La ciudad está ubicada aproximadamente a 50 kilómetros de Morelia, capital actual de Michoacán y emerge para consolidar su tierra firme, húmeda como su clima y fértil como su cultura, desde las márgenes del lago que lleva el mismo nombre, Pátzcuaro, rodeado por ocho islas guardianas de su historia y misticismo. Paraíso que combina intensos tonos de verde en sus pinos, con un matiz castaño en su corteza lacustre de donde brotan infinidad de flores. El pueblo blanco, tapizado por un enorme mosaico adobado, se descubre desde cualquier azotea y acoge a quien se adentra en su perfecta sinfonía.
En la plaza Vasco de Quiroga, zócalo de la ciudad y tesorera del retrato pedregoso de don Vasco, la tradición se manifiesta en pleno, cuando de pronto, el transeúnte es sorprendido por un grupo de “viejitos” enmascarados que bailan al son de varias cuerdas, al tiempo que lucen sus sombreros coloridos y humildes vestimentas.
Entre los suculentos vapores que emanan de las ollas con corundas, huchepos, churipo, aporreadillo y atole de grano, se respira tradición. Al visitar Janitzio, la isla más concurrida del archipiélago, el visitante de vasto apetito puede deleitarse con los mejores charales y pescado blanco del país mientras observa el milenario arte que los pescadores de la zona realizan en sus lanchas que se antojan aladas. Si se tiene la fortuna de visitar Janitzio en épocas de fiesta, se puede presenciar uno de los espectáculos más sublimes que toman lugar en nuestro país. El 1 y 2 de noviembre, todos los habitantes de la zona se reúnen para llevar ostentosas ofrendas y velas de todo tamaño al cementerio, ubicado en la cima de la isla. La vía láctea toca la tierra mientras pequeñas estrellas iluminadas flotan en el lago y alumbran el camino cuesta arriba, donde descansan sus difuntos allegados.
Y qué decir del imponente vestigio arquitectónico que abriga creencias que han permanecido enraizadas junto con los grandes oyameles que visten las plazas. La Basílica de la Señora de la Salud, a quien los habitantes de Pátzcuaro rinden ofrenda y fiesta cada 8 de diciembre, es de las iglesias más visitadas en Michoacán ya que millones de personas encomiendan a sus enfermos lanzando plegarias mientras pasan por debajo de su velo.
Piedras vivas dialogan entre sí.

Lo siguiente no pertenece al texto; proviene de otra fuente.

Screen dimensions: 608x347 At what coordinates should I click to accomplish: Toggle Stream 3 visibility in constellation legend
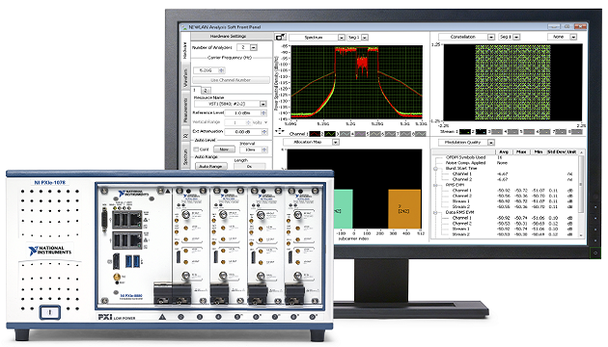pyautogui.click(x=497, y=132)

El Antiguo Colegio de San Nicolás Obispo, actual Museo de las Artes e Industrias Populares se sumerge, al atardecer, en profundas disertaciones con su vecina que hace las veces de Biblioteca y otras tantas de mausoleo figurado a la mártir y heroína regional, Gertrudis Bocanegra; discuten en torno a cuál será el diseño más característico de las velas de Pátzcuaro, en cuál de los miles de locales están fabricadas con la cera aromática más delicada. Interviene por supuesto, moderando el coloquio desde las alturas, la grandiosa y siempre poderosa Casa de los Once Patios, antiguo convento de monjas dominicas de Santa Catarina y fundado también por Vasco de Quiroga. Actualmente exhibe las creaciones artesanales de los virtuosos habitantes de la región, desde joyería en plata hasta muebles de madera y por supuesto, rebozos de todos los tamaños, minuciosamente confeccionados, que lucen las tradicionales franjas negro-azules icónicas de Michoacán y sobretodo de esa región.
Al estar inmersas en las olas tecnológicas, pragmáticas e individualistas propias del siglo XXI, es común que las personas no mantengan un vínculo que las unifique con su cosmos. Tierra, agua, aire, fuego. Ayer, hoy… un eterno devenir del hoy. Pátzcuaro ha logrado mantener la energía que imprimieron paso a paso por sus calles, los que lo recorrieron junto a don Vasco. A través de su cultura, de sus habitantes y sin importar el paso de los siglos, el pueblo logra compenetrar polos que desde los ojos de la razón inherentemente son opuestos. Sin embargo, desde el arrebato sensorial, son binomios que abren este místico espacio atemporal que sólo se entiende si se advierte cara a cara y en el cual la esencia mágica de un pueblo simplemente fluye.